In its mission statement, Yale claims to be “committed to improving the world today and for future generations through outstanding research and scholarship, education, preservation, and practice.” With the meager growth in the student body and the number of educators significantly lagging behind that of professional and managerial staff, Yale’s mission statement has become harder and harder to believe. 

While Yale is a particularly egregious case, the problem of a growing bureaucracy stretches across America’s entire system of higher education. According to one report, between 1976 and 2018, the number of full-time faculty at America’s colleges and universities increased by 92 percent. Total student enrollment increased 78 percent during the same period. The number of full-time administrators, however, grew 164 percent, more than double the rate of the student population. College and university professional staff grew by an astounding 452 percent over those four decades. 

Looking at budgets, between 2010 and 2021, instructional spending at both public and private universities dropped. Public institutions of higher education decreased outlays for non-instructional costs more they did spending on instructional needs over the period, but spending on teaching still outpaced academic support, student services, and institutional support in 2021. Private universities, however, pushed spending on these ancillary services ahead of educational efforts, decreasing the share spent on instruction by several percent while keeping the level of non-instructional spending roughly level.
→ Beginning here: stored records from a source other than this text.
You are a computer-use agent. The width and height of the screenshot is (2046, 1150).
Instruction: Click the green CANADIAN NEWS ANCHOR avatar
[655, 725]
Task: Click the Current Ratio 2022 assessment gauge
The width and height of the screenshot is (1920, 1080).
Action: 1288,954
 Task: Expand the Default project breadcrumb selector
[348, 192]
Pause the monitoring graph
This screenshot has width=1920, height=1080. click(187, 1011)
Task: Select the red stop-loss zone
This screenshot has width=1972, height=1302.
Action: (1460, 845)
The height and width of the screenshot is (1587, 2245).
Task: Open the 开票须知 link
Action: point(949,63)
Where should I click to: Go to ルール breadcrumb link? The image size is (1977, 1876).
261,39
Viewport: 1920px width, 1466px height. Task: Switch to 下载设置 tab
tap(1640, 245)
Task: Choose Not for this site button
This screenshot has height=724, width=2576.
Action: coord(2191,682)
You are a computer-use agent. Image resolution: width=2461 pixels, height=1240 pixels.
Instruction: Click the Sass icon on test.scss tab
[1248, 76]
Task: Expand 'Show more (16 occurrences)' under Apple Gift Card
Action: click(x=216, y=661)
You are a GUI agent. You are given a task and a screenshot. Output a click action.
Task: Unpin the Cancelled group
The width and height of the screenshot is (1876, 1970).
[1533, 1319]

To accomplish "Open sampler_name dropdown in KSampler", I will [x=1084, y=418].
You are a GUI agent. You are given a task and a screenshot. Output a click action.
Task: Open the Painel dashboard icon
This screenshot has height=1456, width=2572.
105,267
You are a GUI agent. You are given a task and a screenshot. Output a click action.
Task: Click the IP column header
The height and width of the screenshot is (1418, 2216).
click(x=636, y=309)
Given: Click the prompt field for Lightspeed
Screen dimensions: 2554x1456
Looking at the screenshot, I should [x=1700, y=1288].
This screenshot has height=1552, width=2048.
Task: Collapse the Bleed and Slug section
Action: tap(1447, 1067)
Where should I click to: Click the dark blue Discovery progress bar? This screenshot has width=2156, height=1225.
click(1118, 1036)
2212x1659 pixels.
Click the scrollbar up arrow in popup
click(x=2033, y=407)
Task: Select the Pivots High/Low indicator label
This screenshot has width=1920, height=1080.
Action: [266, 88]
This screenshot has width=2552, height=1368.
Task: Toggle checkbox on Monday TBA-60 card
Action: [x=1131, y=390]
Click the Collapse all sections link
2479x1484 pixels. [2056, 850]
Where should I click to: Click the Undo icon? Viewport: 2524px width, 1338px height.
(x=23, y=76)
Additional data from the National Center for Education Statistics shows that, from 2015 to 2020, growth in spending on institutional support has far outpaced spending on instructional support, even at America’s community colleges. At public bachelor’s-degree-granting colleges, instructional spending actually declined as institutional-support spending increased.  

The decades-long decision to build up the bureaucracy rather than the classroom has made the core mission of the university — education — increasingly challenging for those few still hired to do it. One Yale professor commented that the added bureaucracy can make something as simple as changing a planned course an obstacle to fight through, adding that “the more administrators you have, the harder it is to get anything done and everything slows down.” Another pointed out that the increased bureaucracy has meant “all sorts of paperwork for the rest of us.” A former Harvard dean said the growth in bureaucracy at his own university wasn’t “great for the students,” noting that “I also don’t think it’s good for the faculty, either.”

To find out what an organization values, see how it allocates its resources. The growth in the higher-education bureaucracy demonstrates that education is no longer the focus of America’s colleges and universities. Rather than filling faculty lounges with professors or classrooms with students, American higher-education institutions have become ecosystems with a purpose entirely separate from teaching. Bureaucracy, not education, is their main concern. 

Lauren Noble is the founder and executive director of the Buckley Institute.